In 1973, when Isabel’s uncle Salvador Allende, then president of Chile, was overthrown in a coup d’état led by Augusto Pinochet, Isabel helped political targets find their way out of the country. Eventually, she and her family became a target themselves, so they were forced to flee to Venezuela. There, she lived for 13 years and it’s where she wrote her famous book The House of the Spirits (1982), that would later be adapted into the 1993 Hollywood film starring Jeremy Irons, Meryl Streep, Glenn Close, Winona Ryder and Antonio Banderas. In Venezuela, she also worked as a columnist for newspaper El Nacional.
Allende got divorced in 1987. The following year, in California, she met her second husband, attorney “Willie” Gordon. In 1992, her daughter Paula fell into a coma due to complications of porphyria. She died at age 29. Her mother dedicated a book, Paula (1994) and created a foundation in her honor, that supports the rights of women and children.
Isabel Allende lives up to this day in California with most of her family, and possesses the American nationality. In 2019, at age 77, she married for the third time; this time, with Roger Cukras, a New York lawyer. Her novels have sold millions of copies and have been translated into more than 40 languages, and she has received dozens of awards and merits, making her one of the top Latinx literary exponents of the last century.
Isabel Allende: Books
- The House of the Spirits (La casa de los espíritus) – 1982
- The Porcelain Fat Lady (La gorda de porcelana) – 1984
- Of Love and Shadows (De amor y de sombra) – 1985
- Eva Luna (Eva Luna) – 1987
- Two Words (Dos palabras) – 1989
- The Stories of Eva Luna (Cuentos de Eva Luna) – 1989
- The Infinite Plan (El plan infinito) – 1991
- Daughter of Fortune (Hija de la fortuna) – 1999
- Portrait in Sepia (Retrato en sepia) – 2000
- City of the Beasts (La ciudad de las bestias) – 2002
- Kingdom of the Golden Dragon (El reino del dragón de oro) – 2004
- Zorro (El Zorro: Comienza la leyenda) – 2005
- Forest of the Pygmies (El bosque de los pigmeos) – 2005
- Ines of My Soul (Inés del alma mía) – 2006
- Island Beneath the Sea (La isla bajo el mar) – 2010
- Maya’s Notebook (El Cuaderno de Maya) – 2011
- Ripper (El juego de Ripper) – 2014
- The Japanese Lover (El amante japonés) – 2015
- In the Midst of Winter (Más allá del invierno) – 2017
- A Long Petal of the Sea (Largo pétalo de mar) – 2019
Isabel Allende: Memoirs
- Paula (Paula) – 1994
- Aphrodite: A Memoir of the Senses (Afrodita) – 1998
- My Invented Country (Mi país inventado) – 2003
- The Sum of Our Days (La suma de los días) – 2008
The Soul of a Woman: Isabel Allende’s New Book
Still working at age 78, Isabel Allende has released her latest book, The Soul of a Woman (Mujeres del alma mía) in November 2020.

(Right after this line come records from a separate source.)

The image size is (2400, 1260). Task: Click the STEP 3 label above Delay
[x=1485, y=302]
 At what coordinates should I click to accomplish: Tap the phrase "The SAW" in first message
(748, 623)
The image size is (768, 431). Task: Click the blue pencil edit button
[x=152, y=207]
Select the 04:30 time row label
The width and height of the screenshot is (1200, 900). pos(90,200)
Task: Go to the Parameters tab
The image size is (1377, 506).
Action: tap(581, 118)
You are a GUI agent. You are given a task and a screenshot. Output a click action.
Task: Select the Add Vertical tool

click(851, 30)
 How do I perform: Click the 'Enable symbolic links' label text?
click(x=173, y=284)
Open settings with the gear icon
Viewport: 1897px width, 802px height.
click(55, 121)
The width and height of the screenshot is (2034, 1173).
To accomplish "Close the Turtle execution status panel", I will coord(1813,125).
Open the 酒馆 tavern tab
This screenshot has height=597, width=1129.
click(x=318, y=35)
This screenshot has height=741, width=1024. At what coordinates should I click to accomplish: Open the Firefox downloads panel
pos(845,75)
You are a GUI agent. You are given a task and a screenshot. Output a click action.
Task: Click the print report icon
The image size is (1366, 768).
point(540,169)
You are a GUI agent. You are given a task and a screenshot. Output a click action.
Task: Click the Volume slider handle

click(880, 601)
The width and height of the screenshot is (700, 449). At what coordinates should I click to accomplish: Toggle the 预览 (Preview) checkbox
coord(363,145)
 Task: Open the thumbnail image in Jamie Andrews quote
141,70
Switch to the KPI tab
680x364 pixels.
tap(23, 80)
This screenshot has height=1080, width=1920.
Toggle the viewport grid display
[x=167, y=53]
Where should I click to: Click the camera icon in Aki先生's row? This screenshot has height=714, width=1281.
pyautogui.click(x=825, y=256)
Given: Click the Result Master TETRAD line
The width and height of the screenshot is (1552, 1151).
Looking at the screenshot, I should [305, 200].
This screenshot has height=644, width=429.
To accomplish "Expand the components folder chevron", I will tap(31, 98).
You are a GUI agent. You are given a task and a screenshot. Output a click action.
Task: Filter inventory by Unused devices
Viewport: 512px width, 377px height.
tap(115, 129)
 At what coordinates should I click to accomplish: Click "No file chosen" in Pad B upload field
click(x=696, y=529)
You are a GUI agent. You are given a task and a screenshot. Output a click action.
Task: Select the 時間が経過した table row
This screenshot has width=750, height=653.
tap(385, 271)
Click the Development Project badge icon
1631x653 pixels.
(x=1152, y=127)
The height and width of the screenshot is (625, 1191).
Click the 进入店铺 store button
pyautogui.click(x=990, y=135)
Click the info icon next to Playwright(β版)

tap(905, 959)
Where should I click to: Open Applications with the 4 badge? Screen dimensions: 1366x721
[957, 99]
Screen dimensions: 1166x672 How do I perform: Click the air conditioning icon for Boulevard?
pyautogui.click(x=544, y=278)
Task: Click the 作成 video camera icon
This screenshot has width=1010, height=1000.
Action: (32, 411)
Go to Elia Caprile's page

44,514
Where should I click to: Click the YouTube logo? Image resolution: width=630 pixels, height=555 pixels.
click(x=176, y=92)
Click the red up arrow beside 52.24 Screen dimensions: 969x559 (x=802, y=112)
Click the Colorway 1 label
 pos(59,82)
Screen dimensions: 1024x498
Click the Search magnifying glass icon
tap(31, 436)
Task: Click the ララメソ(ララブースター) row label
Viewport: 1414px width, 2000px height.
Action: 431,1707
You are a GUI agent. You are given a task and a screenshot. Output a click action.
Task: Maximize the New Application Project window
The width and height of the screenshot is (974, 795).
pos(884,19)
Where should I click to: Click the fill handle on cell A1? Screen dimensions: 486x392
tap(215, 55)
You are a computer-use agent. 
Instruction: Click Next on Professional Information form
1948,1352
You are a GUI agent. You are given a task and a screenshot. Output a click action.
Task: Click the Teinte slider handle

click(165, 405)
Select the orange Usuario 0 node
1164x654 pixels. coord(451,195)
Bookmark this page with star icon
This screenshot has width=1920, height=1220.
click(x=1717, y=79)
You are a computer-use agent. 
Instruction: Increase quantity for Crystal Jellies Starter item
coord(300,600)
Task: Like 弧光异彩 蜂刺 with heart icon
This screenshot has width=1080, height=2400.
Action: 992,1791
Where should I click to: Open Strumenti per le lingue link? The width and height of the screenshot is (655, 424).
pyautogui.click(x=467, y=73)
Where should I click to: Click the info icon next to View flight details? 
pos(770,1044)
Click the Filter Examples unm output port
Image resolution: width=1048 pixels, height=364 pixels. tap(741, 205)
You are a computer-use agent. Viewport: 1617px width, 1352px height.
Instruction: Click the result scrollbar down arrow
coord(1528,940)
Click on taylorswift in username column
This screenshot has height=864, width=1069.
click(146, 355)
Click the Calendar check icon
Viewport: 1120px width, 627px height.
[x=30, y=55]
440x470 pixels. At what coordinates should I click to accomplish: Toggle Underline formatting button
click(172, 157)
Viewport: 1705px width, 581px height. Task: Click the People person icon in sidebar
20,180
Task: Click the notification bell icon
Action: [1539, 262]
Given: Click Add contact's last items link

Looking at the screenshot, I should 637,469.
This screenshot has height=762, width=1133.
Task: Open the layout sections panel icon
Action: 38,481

Available both in English and Spanish, this book is a reflection on womanhood, feminism and sexuality throughout her personal history: From being the daughter of a single mother providing for three children, to being a journalist for a women’s issues magazine in the 1960s, to be politically persecuted during Pinochet’s coup, to living through three marriages and becoming a mother a grandmother, and finally a very successful woman in a male-dominated field.
She definitely has a lot to say on the subject!